§ Conjunto de tarefas:
A - Você pode transcrever literalmente o trecho da reportagem sobre os pombos envenenados que vai de "Um misto de" até "aves na calçada.", incluindo essas palavras finais?
B - Como a reportagem sobre os pombos envenenados seguiria a partir do ponto em que para? Retome o texto dali.

§ Texto de estudo:
+ + + + + + +

Um misto de curiosidade, indignação e indiferença tomou conta das pessoas que passavam nessa sexta-feira pela esquina das ruas Rua Pernambuco e Inconfidentes, na Região Centro-Sul de Belo Horizonte, ao se depararem com seis pombos no chão e quatro em sopro de vida no alto da marquise. Junto a sacos de lixo, uma caixa de papelão com restos de pão e o suposto veneno. “É chumbinho. Conheço. Colocaram para acabar com os bichinhos. Não está certo”, diz o morador que não quer aparecer. Outra voz rouba a cena: “Essa praga só traz doença!”, diz o barbudo. Um depoimento, senhor? “Não. Obrigado. Não quero problema com esse povo protetor de animais”, esquiva-se. Curiosos se juntam ao movimento polêmico em torno dos corpos das aves na calçada.
Um jovem casal participa do debate. Ainda que sem se entender. Ienio Henrique Miranda Albino, de 22 anos, não acha tão absurdo o extermínio dos pombos. “É uma cena difícil, mas sou a favor porque transmitem doenças”, opina. A namorada, também estudante de engenharia, Ana Carolina Bamberg Brandão, de 21, é contra. “Não concordo de jeito nenhum. Deveriam tomar outra medida… Não essa. levá-los para um novo lugar”, disse. Ienio tenta argumentar, mas não encontra brecha para mudar a opinião de Ana Carolina, que entende ser “um absurdo” o envenenamento dos pombos.
Reinaldo Fraga, de 42, pesquisa no celular e mostra o resultado: “Leptospirose. Veja só a calçada… olha a sujeira que eles fazem. Tem uma escola aqui em frente. Isso é muito nocivo para a saúde de crianças e adultos. Quem fez isso, certamente, estava pensando na saúde das pessoas”, diz. De passagem, a cozinheira Conceição Aparecida Gomes, de 49, discorda. “É uma maldade. Quem fez isso não tem coração. Não tenho palavras. É um absurdo”, lamenta. Para Halsenclair Alves Moreira, de 45, trata-se de grande crueldade. “O bichinho não tem nada a ver com isso. É indefeso. Assim, é sacanagem.”

+ + + + + + +

[Registros do conjunto de dados]

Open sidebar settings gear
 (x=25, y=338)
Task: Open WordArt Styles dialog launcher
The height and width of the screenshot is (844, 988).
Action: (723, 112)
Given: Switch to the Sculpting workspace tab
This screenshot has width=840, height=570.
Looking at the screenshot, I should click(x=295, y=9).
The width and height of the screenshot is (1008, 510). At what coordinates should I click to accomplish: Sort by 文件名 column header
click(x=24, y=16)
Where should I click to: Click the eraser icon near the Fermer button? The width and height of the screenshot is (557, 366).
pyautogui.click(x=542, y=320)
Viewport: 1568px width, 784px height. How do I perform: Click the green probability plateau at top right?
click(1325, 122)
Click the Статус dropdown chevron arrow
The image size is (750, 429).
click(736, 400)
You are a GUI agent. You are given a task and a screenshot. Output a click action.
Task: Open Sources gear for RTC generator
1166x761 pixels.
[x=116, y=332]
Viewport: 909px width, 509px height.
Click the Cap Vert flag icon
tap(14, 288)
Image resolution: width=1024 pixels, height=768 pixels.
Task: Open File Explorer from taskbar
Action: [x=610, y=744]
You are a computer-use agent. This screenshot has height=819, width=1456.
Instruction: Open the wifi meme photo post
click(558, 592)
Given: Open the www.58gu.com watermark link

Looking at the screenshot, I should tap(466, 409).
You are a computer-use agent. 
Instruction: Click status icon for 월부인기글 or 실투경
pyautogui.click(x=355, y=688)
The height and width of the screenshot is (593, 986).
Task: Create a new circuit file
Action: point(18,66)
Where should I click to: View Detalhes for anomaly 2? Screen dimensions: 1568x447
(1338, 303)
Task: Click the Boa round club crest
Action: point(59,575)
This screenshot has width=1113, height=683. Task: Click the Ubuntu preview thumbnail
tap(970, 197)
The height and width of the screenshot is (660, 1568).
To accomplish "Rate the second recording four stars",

+ + + + + + +

§ Resultados por tarefa:
A -
Um misto de curiosidade, indignação e indiferença tomou conta das pessoas que passavam nessa sexta-feira pela esquina das ruas Rua Pernambuco e Inconfidentes, na Região Centro-Sul de Belo Horizonte, ao se depararem com seis pombos no chão e quatro em sopro de vida no alto da marquise. Junto a sacos de lixo, uma caixa de papelão com restos de pão e o suposto veneno. “É chumbinho. Conheço. Colocaram para acabar com os bichinhos. Não está certo”, diz o morador que não quer aparecer. Outra voz rouba a cena: “Essa praga só traz doença!”, diz o barbudo. Um depoimento, senhor? “Não. Obrigado. Não quero problema com esse povo protetor de animais”, esquiva-se. Curiosos se juntam ao movimento polêmico em torno dos corpos das aves na calçada.

B -
INDIGNAÇÂO “No Brasil, quando não se dá conta, mata”, brada Maria Beatriz Constantino, dona do imóvel de esquina – onde vivem os pombos. A advogada diz que “os assassinos” estão promovendo o extermínio para atingi-la. “É minha única alegria: cuidar dos animais. Sabem o quanto defendo a natureza, o quanto gosto dos bichos”, diz, transtornada. Para a advogada, o aumento do número de pombos na esquina é porque eles se comunicam e sabem que ali são respeitados e bem tratados por ela. “Há uns 10 anos cuido dos pombos e de uns tempos para cá começaram a envenená-los. Isso é um crime”, lamenta.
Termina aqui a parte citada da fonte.